SUPPLIED PASSAGE:
Friday, August 5, 2011

Movie Review: Rise of the Planet of the Apes- Spoiler Alert

Honestly, the Rise of the Planet of the Apes was not my first choice when I planned my recent trip to the movies but you know what they say...everything happens for a reason.  Needless to say, the 105 minutes I spent in the overly air-conditioned movie theater was well worth the ticket price.

This modern day reprise of the 1968 classic Planet of the Apes was an awesome display of cinematic ingenuity. With a starring lineup that includes John Lithgow, James Franco, Freida Pinto and an ape with more swagger than I've seen in most humans, this movie is sure to join the ranks of the likes of Avatar.

Will Rodman (played by Franco) is a scientist who is working on a genetic experiment, which is being tested on apes, that he believes will be the cure for Alzheimer's and all he needs is for the powers-to-be to give the green light for funding.  He is right on the brink of a success until all hell breaks loose and one of the apes runs amuck during a crucial presentation for the board of directors.

From that point on, Rodman's research is shut down and his boss demands that all of the lab apes be put down. Unwilling to give the only hope he has of finding a cure for the illness that plagues his father (played by Lithgow), he secretly takes one of the infant test apes home with him and continues his research on his own.

As the young ape, which he names Ceasar, progresses Rodman finds that his intelligence exceeds his wildest expectations. As Ceasar grows, he becomes not only more intelligent but more human in nature, and as he becomes more human in nature he begins to see just how different he is from other humans when he really starts to interact with the world around him.

Then the plot thickens after Ceasar tries to protect the people he has come to know as his family and is then caged like an animal, and then the city of San Fransico quickly learns the consequences of mistreating and pissing off a genetically enhanced primate.

Enter the guns, spears, explosions and such.

Long story short, I loved this movie! The acting and emotion of apes was phenomenal! The humans did a good job too, but the shear execution of how the animals were portrayed made this viewing experience a real treat.

I also liked the fact that there wasn't a lot of unnecessary violence and profanity. So Rise of the Planet of the Apes gets an enthusiastic 10 spirit-fingers. Go see it and take the family.

Don't forget to look out for my daughter's new book "The Lonely Kid" which hits stores August 31st!


Dan O. said...

Stored dataset items:
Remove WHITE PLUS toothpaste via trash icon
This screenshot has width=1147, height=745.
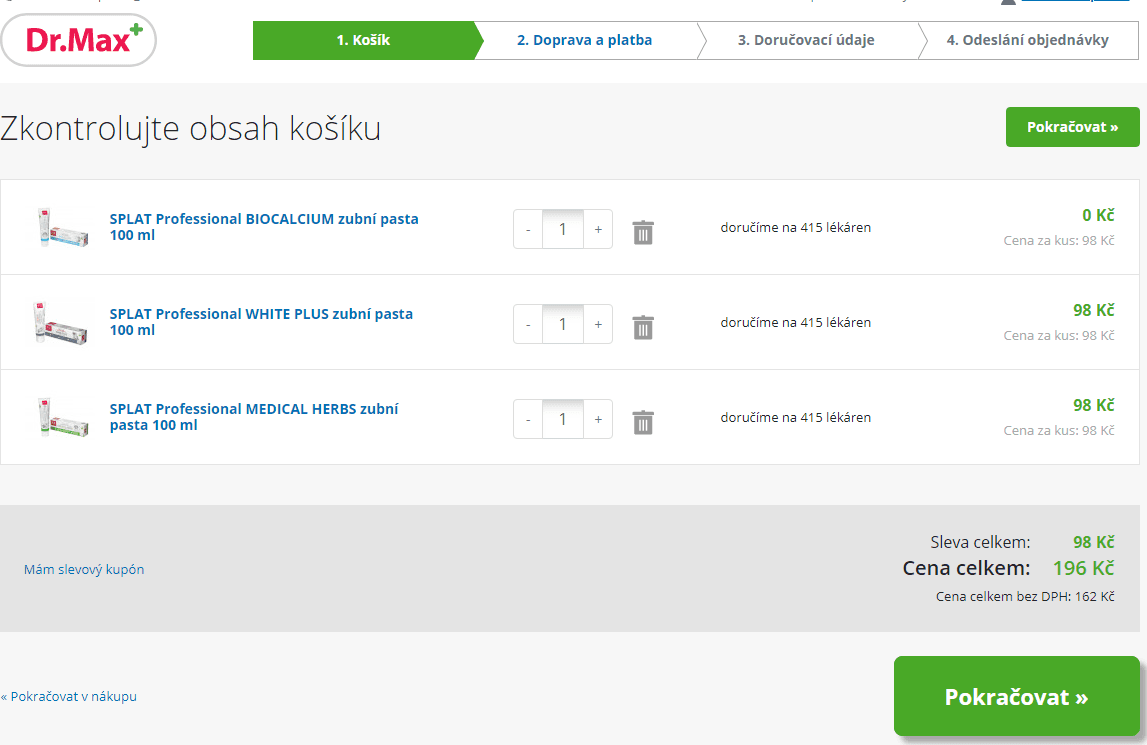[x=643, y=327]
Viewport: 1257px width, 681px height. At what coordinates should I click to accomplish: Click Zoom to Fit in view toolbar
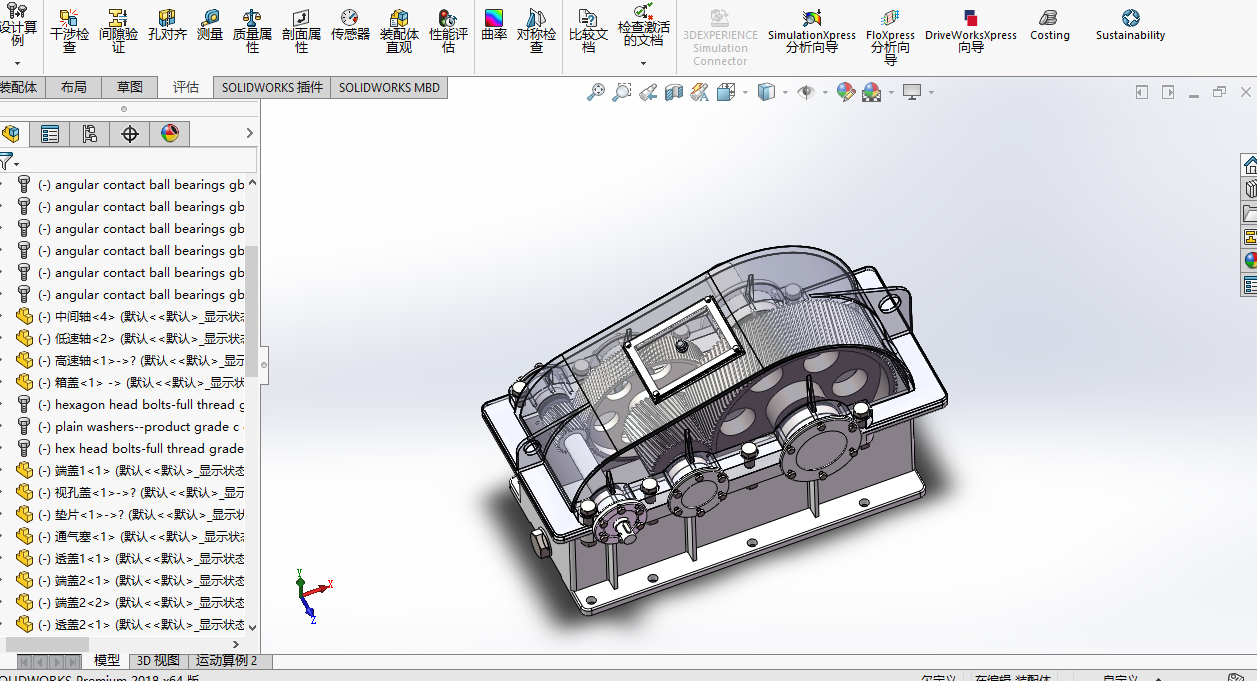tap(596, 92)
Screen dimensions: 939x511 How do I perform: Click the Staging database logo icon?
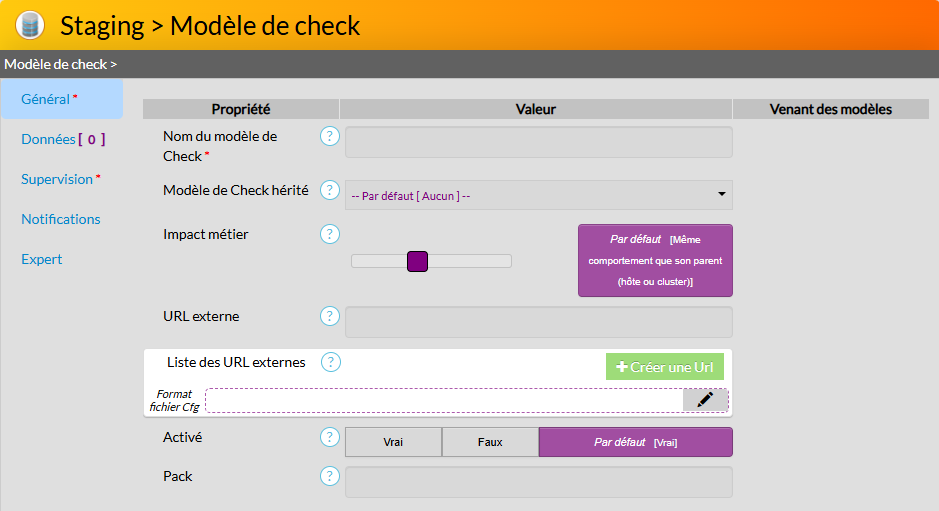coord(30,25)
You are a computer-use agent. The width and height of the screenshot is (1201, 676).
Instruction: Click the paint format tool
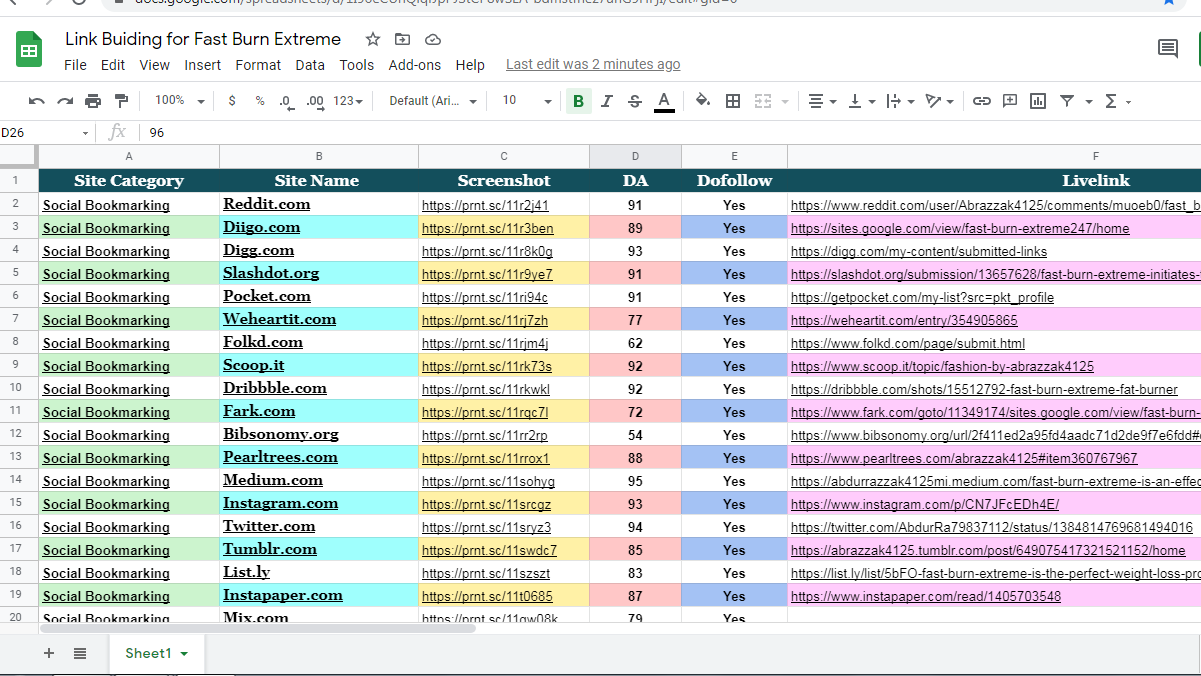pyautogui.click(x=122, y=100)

PARTS OF THE EXERCISE:
**A.** Using the review of Rise of the Planet of the Apes, answer these:
(i) How many minutes did the reviewer spend in the movie theater?
(ii) Who plays Will Rodman's father?
(iii) What rating does the reviewer give the movie?
**B.** Write the next part of the Rise of the Planet of the Apes review page, picking up after its last line.
The records are separate material and have no connection to the movie review.

ANSWERS TO THE EXERCISE:
**A.**
(i) 105 minutes
(ii) John Lithgow
(iii) An enthusiastic 10 spirit-fingers

**B.**
Good Review! This is that rare summer movie that has brains and emotion in addition to the spectacle. It is also such a great film that it makes us forget about the 2001 piece of junk that Tim Burton tried to do but actually failed. Check out my review when you can!

Anonymous said...

The Planet of The Apes movie, the entire concept, is offensive. I believe the the story originally began as a Rod Serling project (and it is speculative what intentions and motives a Jew would have to conceive such an idea), but has now become something else. Change the timeframe, names to protect the innocence, and movie the location to ante-bellum Mississippi or Georgia, and no one would know the difference. Actually, the movie could've been a sequel to Roots. The movie is pro-eugenics, pro-racist, pro-Frankenstein, pro-white, pro-this and pro-anything that has to do with even the slightest notion of racial harmony, and the idea that all men are created equal. The movie is even pro-segregation: at the end of the movie, when the apes have escaped to a jungle-like park located on the other side of the river from San Francisco, the ape, particularly and condescendingly named Caesar, after whispering into the ear of his trainer/master to reveal that he even knows how to speak English, tells him that he will stay in the forest with his people, the other apes. He then climbs up the long tree to the top where he looks out across the river to the distant skyline of San Francisco. What is interesting is how the camera fades across the forest treetops, the river, and on towards the San Fran skyline. The river separates San Fran (civilization) from the apes in the forest (uncivilized savages). One gets the feeling, particularly since this is one of the last shots of the film, that separation is best, and is what the oppressed really wants (one character in the film actually says this when caesar refused to leave the cage to return home with his trainer/master). But this is just a small bit of how deeply covert the white supremacist messages are embedded into every aspect of the movie. The parallels between the historical racist attitude whites harbor towards blacks are unbelievable, inasmuch as this movie is worse than D W Griffith's Birth of a Nation. At least he was upfront and straightforward. This movie tries to play with our intelligence. As though we all (whites and blacks) are a bunch of uncivilized apes.

Unknown said...

I overall enjoyed this film. The story is well executed and there is a magical quality in this film that impressed me.